How do chronic illnesses cause a low blood count?

Chronic illnesses can cause a low blood count through a variety of ways which relate to how your body maintains healthy blood. The illness may prevent the normal production of healthy red blood cells either by not having enough of the protein called erythropoietin or by not supplying enough of the blood components, like iron.19 In many cases, your body's response to the illness, called inflammation, can stop iron from playing its normal role in making new red blood cells.

Chronic illnesses may also destroy red blood cells or possibly cause bleeding.
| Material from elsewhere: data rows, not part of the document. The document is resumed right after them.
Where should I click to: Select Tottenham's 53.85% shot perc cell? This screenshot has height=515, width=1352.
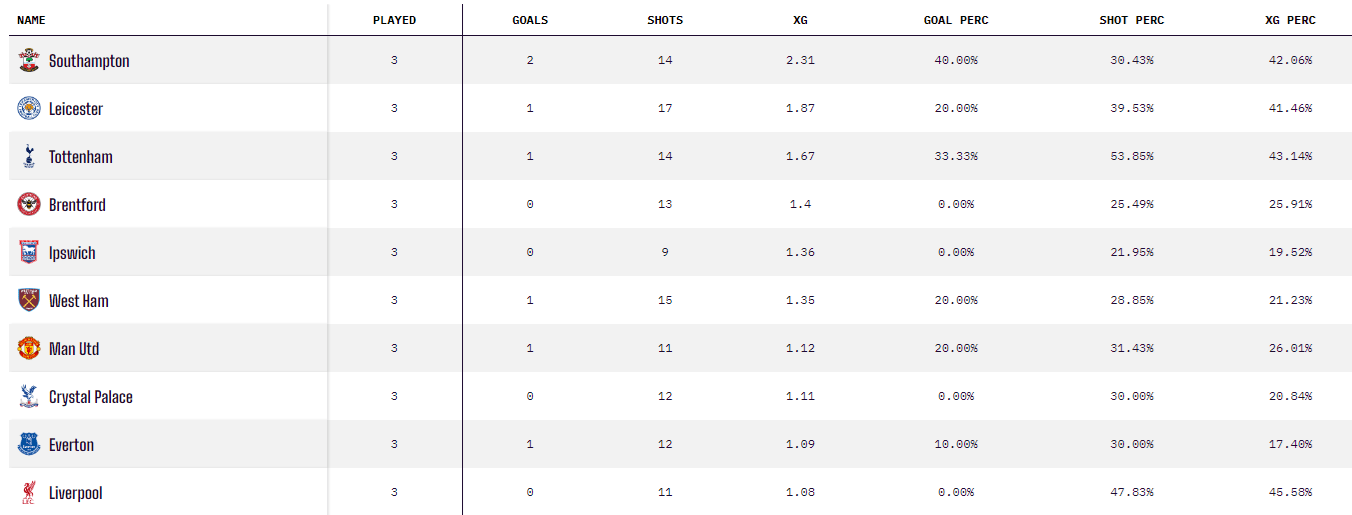[1131, 156]
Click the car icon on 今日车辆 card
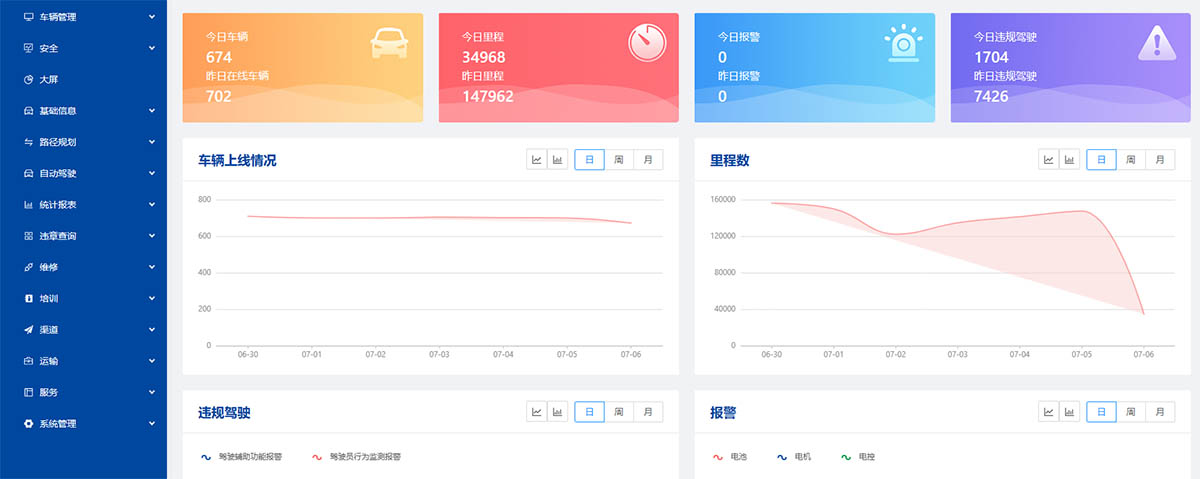Screen dimensions: 1200x479 [389, 42]
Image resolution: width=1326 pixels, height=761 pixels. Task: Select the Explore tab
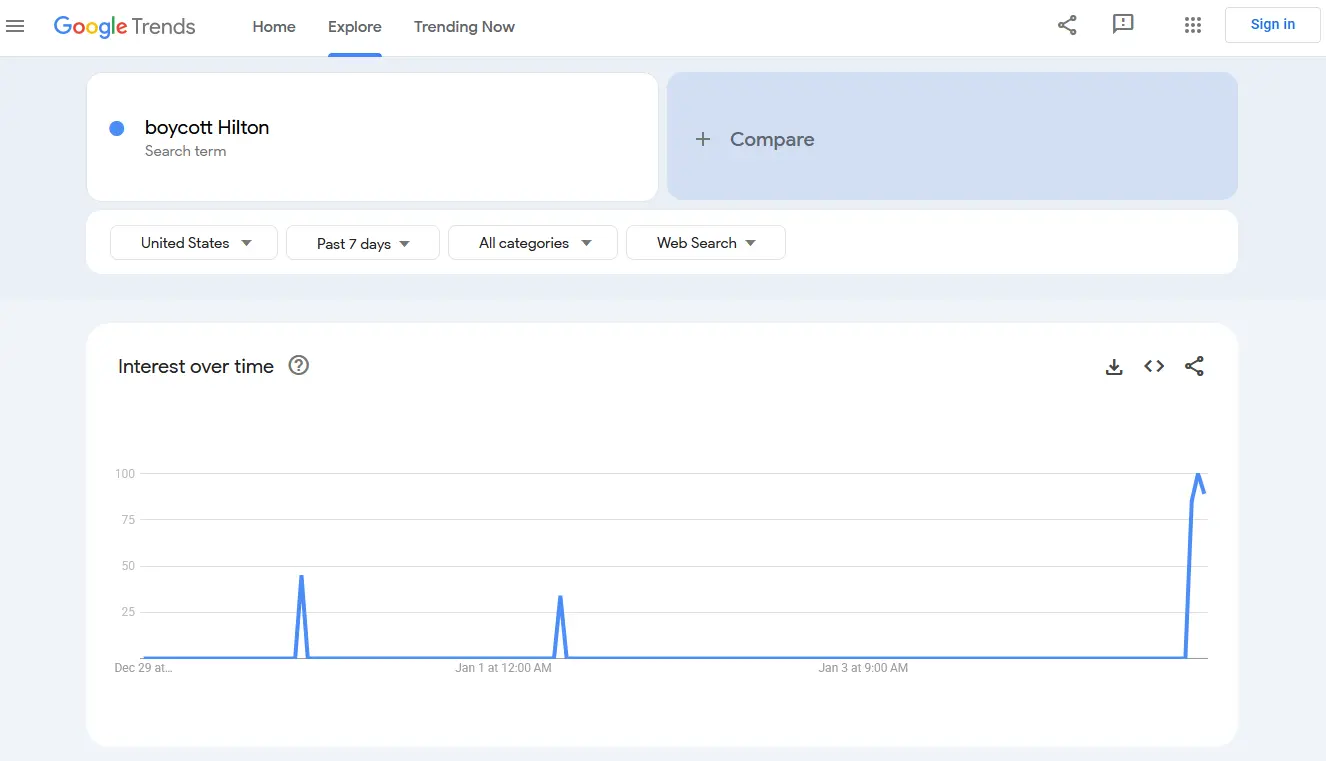(x=355, y=27)
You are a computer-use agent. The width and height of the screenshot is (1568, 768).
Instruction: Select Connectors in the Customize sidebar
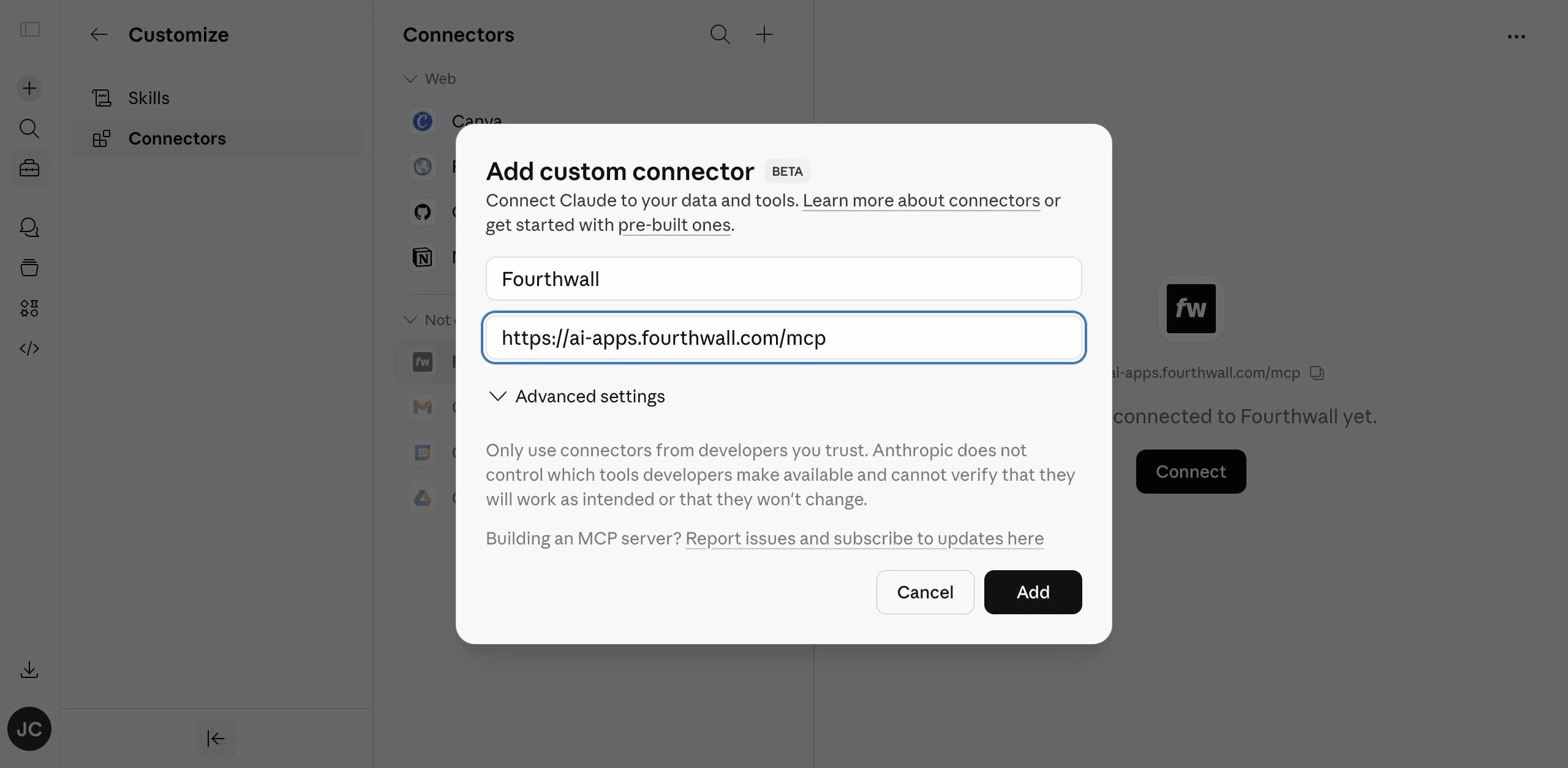pos(176,138)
In each case, the body has fewer red blood cells resulting in a lower blood count and potentially anemia.

How can I tell if my low blood count is caused by a chronic illness?

Sometimes a low blood count can be a sign of having a chronic illness. If you have a low blood count but have not been diagnosed with a chronic illness, you may want to check with your doctor to rule out that possibility. If you already know you have a chronic illness, you are most likely seeing your doctor on a regular basis. If you find out you have a low blood count, you may want to discuss this and any additional symptoms you may be experiencing with your doctor during these visits to see if they are linked to your chronic illness. Sometimes there might not be any signs, but as anemia gets worse, you may start to notice some symptoms like fatigue, weakness, pale skin, chest pain, dizziness, irritability, numbness or coldness in your hands and feet, trouble breathing, a fast heartbeat, and headache.19 If you are experiencing any of these symptoms you may want to mention it to your doctor.

General Healthy Hematocrit
and Hemoglobin Values
  Female Male
Hemoglobin 12.3 - 15.3 g/dL 14.0 - 17.4 g/dL
Hematocrit 36.0 - 45.0% 41.5 - 50.4%
Reference ranges for illustrative purposes only and may vary by age, ethnic group and pre/postmenopausal females. Perkins S. Wintrobe's Clinical Hematology. 1998.22

The best way to determine if you have anemia due to a chronic illness is to discuss your blood count with your doctor. Your doctor can determine if you are anemic by performing a routine blood test called a complete blood count (CBC) test, which provides levels for both hemoglobin and hematocrit. The measurement of hemoglobin is the most common method for assessing anemia, although hematocrit values may also be used. The healthy blood count range depends on both gender and age.


If my low blood count is caused by a chronic illness, how can I treat it?

It is important to talk with your doctor about changes in your health - to understand which problems can be treated and to discuss your treatment options. If the underlying chronic illness can be effectively treated, the anemia often improves. If your body is low in stored iron or vitamins, it is important to treat these deficiencies first. Drugs that stimulate red blood cell production, called erythropoietin-stimulating agents (ESAs), are sometimes used to raise blood counts.

Close communication with your doctor will help him or her provide the treatment that is best for you based on what is causing the anemia. For more information on anemia of chronic disease, read our patient information handouts which provide details about anemia specific to each chronic disease.

How can I prevent becoming anemic as a result of my chronic illness?

Anemia is a common complication of chronic illnesses, so your doctor may already be monitoring your blood count. Close communication with your doctor about your medications, symptoms, and low blood count during donation will help him or her determine the best plan of action to prevent anemia. Additionally, it is important to eat a healthy, balanced diet and take any vitamins, multivitamins or supplements as directed by your doctor to prevent anemia caused by iron or vitamin deficiencies.

Deciding on a treatment and prevention plan with your doctor and strictly following these recommendations, you may be healthy enough to donate blood once again.